Rosenheim/Kolbermoor – Drei Jahre haben elf Teilnehmerinnen intensiv an der Akademie der Bildenden Künste in Kolbermoor gearbeitet. Ihr Ziel im Studiengang Zeichnen und Malerei war es, den künstlerischen Werkzeugkasten mit Techniken zu füllen, die eigenen Perspektiven zu erweitern und sich von der daraus entstehenden Kreativität immer wieder aufs Neue überraschen zu lassen. Denn Bildende Kunst wird in Kolbermoor als eine visualisierte Form des Nachdenkens und als Verbildlichung von Erlebtem verstanden.
Studium ermöglicht
persönliche Entwicklung
Das Studium ermöglicht einen persönlichen Entwicklungsprozess, der von den Professoren und Dozenten als Weggenossen, Ideengeber und Diskussionspartner beratend und ermutigend begleitet wird. So durfte jede einzelne der elf Frauen während des dreijährigen Studiums erleben, dass ihr Traum von der Kunst in Erfüllung ging und weiterhin in Erfüllung geht – auch wenn sie ihn nie hauptberuflich verfolgt hat. Sie arbeiten unter anderem als Anwältin, Psychologin, Ärztin, Biologin und haben im berufsbegleitenden Studium in Kolbermoor Inspiration gefunden sowie ihren eigenen Stil weiterentwickelt.

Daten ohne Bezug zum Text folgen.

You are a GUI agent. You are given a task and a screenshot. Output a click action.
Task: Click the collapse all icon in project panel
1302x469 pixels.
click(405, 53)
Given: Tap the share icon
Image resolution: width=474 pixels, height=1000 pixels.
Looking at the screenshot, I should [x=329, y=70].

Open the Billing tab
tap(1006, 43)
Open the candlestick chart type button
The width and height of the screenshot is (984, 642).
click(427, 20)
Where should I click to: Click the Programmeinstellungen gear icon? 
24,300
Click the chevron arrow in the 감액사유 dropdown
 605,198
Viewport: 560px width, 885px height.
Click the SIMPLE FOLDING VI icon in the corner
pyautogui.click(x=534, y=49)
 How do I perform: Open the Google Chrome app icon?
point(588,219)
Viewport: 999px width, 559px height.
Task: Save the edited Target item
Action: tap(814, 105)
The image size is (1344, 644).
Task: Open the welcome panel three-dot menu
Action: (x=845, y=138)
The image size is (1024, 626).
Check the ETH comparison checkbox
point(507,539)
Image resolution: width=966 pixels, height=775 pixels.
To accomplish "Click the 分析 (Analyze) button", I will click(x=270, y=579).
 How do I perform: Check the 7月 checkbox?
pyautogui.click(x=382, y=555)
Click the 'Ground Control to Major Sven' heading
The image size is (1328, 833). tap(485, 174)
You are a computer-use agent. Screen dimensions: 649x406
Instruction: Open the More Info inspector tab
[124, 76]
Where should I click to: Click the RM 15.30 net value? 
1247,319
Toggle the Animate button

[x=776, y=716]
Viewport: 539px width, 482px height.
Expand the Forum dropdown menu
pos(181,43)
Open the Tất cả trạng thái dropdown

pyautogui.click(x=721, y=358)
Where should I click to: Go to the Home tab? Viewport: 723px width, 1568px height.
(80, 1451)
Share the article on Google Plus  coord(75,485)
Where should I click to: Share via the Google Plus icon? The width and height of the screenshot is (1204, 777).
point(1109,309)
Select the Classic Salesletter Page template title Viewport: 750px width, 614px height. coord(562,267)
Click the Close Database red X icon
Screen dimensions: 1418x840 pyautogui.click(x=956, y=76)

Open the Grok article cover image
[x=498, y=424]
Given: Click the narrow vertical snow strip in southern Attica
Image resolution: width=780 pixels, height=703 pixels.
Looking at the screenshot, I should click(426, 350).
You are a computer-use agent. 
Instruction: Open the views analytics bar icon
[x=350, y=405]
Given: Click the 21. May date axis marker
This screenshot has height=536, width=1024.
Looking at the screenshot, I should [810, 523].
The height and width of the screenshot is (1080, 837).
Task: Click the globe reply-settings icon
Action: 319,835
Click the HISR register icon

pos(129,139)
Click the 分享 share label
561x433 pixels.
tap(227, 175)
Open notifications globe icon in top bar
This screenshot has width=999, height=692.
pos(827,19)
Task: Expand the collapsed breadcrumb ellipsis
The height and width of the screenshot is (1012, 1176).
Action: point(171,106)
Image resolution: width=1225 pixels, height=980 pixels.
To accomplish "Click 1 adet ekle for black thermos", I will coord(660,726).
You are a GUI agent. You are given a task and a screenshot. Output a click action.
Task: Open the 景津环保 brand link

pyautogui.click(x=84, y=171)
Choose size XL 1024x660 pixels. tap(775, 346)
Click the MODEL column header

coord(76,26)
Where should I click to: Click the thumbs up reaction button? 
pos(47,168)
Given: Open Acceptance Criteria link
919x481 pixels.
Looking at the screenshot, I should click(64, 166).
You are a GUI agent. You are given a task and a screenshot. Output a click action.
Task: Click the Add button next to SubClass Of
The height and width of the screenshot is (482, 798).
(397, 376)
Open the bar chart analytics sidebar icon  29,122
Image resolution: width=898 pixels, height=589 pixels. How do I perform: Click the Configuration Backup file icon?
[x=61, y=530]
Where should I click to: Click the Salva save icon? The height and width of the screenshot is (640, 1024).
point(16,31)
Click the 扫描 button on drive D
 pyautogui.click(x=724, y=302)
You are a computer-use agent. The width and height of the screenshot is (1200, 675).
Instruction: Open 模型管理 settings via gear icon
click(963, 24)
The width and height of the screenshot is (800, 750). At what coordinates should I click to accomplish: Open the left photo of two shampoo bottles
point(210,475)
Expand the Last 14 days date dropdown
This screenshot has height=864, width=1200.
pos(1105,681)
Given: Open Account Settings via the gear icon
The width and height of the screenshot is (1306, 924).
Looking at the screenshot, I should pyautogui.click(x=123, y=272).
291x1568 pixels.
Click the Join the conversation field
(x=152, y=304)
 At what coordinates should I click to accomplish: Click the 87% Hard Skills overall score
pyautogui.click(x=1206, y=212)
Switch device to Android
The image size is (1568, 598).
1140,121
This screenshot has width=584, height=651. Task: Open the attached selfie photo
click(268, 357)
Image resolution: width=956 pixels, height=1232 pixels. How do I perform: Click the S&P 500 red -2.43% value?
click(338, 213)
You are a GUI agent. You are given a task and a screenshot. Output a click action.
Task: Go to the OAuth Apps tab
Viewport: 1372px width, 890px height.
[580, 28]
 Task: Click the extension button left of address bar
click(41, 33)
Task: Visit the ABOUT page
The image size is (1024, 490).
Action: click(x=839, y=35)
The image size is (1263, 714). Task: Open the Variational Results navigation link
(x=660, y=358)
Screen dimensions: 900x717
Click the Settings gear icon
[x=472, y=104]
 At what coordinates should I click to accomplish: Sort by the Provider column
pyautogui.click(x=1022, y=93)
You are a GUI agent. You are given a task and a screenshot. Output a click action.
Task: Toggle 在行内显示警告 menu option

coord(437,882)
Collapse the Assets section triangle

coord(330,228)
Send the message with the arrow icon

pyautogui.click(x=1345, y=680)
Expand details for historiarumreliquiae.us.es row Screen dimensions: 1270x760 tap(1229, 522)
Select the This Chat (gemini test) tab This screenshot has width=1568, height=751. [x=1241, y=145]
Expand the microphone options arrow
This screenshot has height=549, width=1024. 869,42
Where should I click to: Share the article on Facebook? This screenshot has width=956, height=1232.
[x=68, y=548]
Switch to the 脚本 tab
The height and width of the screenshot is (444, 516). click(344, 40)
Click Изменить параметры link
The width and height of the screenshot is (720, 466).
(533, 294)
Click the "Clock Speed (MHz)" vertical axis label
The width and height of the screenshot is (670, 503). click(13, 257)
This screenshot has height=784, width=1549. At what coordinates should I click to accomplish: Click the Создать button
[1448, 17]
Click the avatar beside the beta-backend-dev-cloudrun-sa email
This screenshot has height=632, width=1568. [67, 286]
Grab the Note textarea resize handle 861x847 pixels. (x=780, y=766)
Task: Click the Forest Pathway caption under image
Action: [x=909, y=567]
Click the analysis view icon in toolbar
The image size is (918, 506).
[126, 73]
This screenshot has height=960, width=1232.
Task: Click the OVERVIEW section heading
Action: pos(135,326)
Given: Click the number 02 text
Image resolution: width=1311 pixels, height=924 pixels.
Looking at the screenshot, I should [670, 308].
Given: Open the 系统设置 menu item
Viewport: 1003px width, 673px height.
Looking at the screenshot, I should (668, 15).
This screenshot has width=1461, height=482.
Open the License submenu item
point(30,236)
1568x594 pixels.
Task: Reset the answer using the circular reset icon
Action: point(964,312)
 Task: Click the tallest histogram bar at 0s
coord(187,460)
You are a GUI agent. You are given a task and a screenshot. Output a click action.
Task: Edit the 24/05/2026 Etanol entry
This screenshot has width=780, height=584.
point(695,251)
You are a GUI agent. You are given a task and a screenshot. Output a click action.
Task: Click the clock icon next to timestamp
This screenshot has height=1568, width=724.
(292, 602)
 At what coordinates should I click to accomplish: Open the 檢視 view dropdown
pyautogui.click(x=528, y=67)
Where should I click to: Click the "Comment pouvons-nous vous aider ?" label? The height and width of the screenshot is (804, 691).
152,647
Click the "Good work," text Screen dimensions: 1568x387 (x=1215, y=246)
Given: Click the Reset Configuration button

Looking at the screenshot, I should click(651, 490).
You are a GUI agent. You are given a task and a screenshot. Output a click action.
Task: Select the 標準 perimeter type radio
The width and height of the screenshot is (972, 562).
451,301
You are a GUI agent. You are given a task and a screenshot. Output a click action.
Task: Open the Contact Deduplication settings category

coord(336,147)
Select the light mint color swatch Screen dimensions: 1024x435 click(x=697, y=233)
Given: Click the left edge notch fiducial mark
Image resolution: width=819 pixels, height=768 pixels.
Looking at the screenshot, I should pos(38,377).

In der Gesamtschau wirken ihre Arbeiten wie ein Kaleidoskop, das eine unglaubliche Vielfalt an künstlerischen Ausdrucksformen Raum gibt.
Unter den ausstellenden Künstlerinnen sind Karin Bauer und Dagmar Schmid. Bauer hat die Kunst im Leben stets begleitet, aber erst nach ihrer Pensionierung konnte sich die promovierte Psychologin und Philosophin den lang gehegten Traum erfüllen, an der Akademie studieren und ihre künstlerische Sprache vertiefen. Dort lernte sie, Techniken zu verfeinern, den Blick zu schärfen und zugleich ihrer Intuition zu vertrauen. Sie sagt: „Jeder Pinselstrich trägt Rhythmus, jede Farbfläche Harmonie oder Spannung.“
Dagmar Schmid war es als Biologin und Homöopathin gewohnt, präzise und analytisch zu arbeiten. Jede Beobachtung musste exakt sein, da es um die Gesundheit eines Patienten ging. In der Malerei erlebt sie nun das beglückende Gegenteil: Hier dürfen Intuition und persönlicher Ausdruck an die Stelle der Ratio treten, Farbe darf fließen, das Ungeplante wird Teil des schöpferischen Prozesses. „Die Malerei hat mir eine neue Form von Freiheit geschenkt – eine Sprache jenseits von Worten“, sagt Schmid.